CHICAGO, June 15 ? The American Medical Association has added its weight to the many health groups in the country that have long advocated a reduction in salt consumption to help reduce the burden of cardiovascular disease.

The AMA would have consumers cut their salt consumption by 50% over the next decade by starting with the simple expedient of removing salt shakers from the dinner table. The doctors' groups would also have the food industry remove most of the sodium from processed foods and restaurant meals.

As part of that plan, which was approved by the AMA's policy-making House of Delegates, the organization will ask the FDA to take salt off the "generally regarded as safe" or GRAS list.
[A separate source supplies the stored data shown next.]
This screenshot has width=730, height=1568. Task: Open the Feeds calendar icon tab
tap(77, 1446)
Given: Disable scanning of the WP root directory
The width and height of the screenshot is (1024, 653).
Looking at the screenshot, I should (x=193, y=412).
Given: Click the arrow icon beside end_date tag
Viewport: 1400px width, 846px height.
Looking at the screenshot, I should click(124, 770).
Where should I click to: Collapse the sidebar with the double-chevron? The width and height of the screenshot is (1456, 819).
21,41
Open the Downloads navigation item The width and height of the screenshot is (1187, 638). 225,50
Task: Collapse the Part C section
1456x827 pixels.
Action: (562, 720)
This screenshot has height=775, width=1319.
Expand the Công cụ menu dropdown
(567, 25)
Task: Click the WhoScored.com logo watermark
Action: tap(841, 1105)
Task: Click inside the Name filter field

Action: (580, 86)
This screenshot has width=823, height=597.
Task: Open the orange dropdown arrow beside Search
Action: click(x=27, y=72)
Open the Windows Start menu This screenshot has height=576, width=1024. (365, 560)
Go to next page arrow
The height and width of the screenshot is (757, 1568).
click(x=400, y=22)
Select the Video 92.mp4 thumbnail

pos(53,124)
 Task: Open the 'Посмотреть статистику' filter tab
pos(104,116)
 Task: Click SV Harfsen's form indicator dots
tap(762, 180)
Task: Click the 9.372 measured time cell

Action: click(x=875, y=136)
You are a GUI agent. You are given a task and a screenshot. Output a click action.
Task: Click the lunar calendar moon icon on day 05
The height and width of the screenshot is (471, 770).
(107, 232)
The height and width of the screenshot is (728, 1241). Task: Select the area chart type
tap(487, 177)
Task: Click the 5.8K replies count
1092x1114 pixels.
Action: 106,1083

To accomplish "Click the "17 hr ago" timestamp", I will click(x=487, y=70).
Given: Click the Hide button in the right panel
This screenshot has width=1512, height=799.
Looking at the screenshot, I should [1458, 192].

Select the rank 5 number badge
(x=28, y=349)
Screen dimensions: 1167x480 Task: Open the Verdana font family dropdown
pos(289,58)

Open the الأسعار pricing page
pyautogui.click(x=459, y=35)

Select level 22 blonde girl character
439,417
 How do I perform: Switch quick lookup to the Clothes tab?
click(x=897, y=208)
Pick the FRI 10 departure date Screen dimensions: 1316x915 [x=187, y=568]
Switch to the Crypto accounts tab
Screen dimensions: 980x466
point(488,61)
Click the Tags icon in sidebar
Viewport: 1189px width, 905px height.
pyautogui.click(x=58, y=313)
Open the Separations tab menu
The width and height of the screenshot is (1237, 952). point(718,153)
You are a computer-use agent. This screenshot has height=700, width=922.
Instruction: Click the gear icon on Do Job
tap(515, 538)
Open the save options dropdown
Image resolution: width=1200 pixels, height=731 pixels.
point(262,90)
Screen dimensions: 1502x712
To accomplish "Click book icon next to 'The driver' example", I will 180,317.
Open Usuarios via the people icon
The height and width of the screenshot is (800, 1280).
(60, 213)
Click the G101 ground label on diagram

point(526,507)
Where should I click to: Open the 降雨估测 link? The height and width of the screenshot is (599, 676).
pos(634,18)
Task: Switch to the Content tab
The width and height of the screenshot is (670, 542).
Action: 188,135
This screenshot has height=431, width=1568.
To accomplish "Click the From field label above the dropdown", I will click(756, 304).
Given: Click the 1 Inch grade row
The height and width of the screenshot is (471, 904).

That step would allow the FDA to regulate sodium content in foods, said Melvyn Sterling, M.D., an Orange, Calif., internist and member of the AMA's Council on Science and Public Health, which drew up the AMA's new anti-salt policy.

Dr. Sterling said that if salt were removed from the GRAS list food processors would be required to petition the FDA to approve the use of salt as an additive at specified levels in various foods.

The Council on Science and Public Health's salt report recommends a stepwise national plan to achieve a minimum 50% reduction in sodium in processed foods, fast foods and restaurant meals over the next decade.

In addition, the council wants the AMA to help the nation achieve the public health goal of having 65% of the population consuming recommended levels of salt by 2010. Currently only 21% of Americans are consuming recommended levels of sodium, according to the council.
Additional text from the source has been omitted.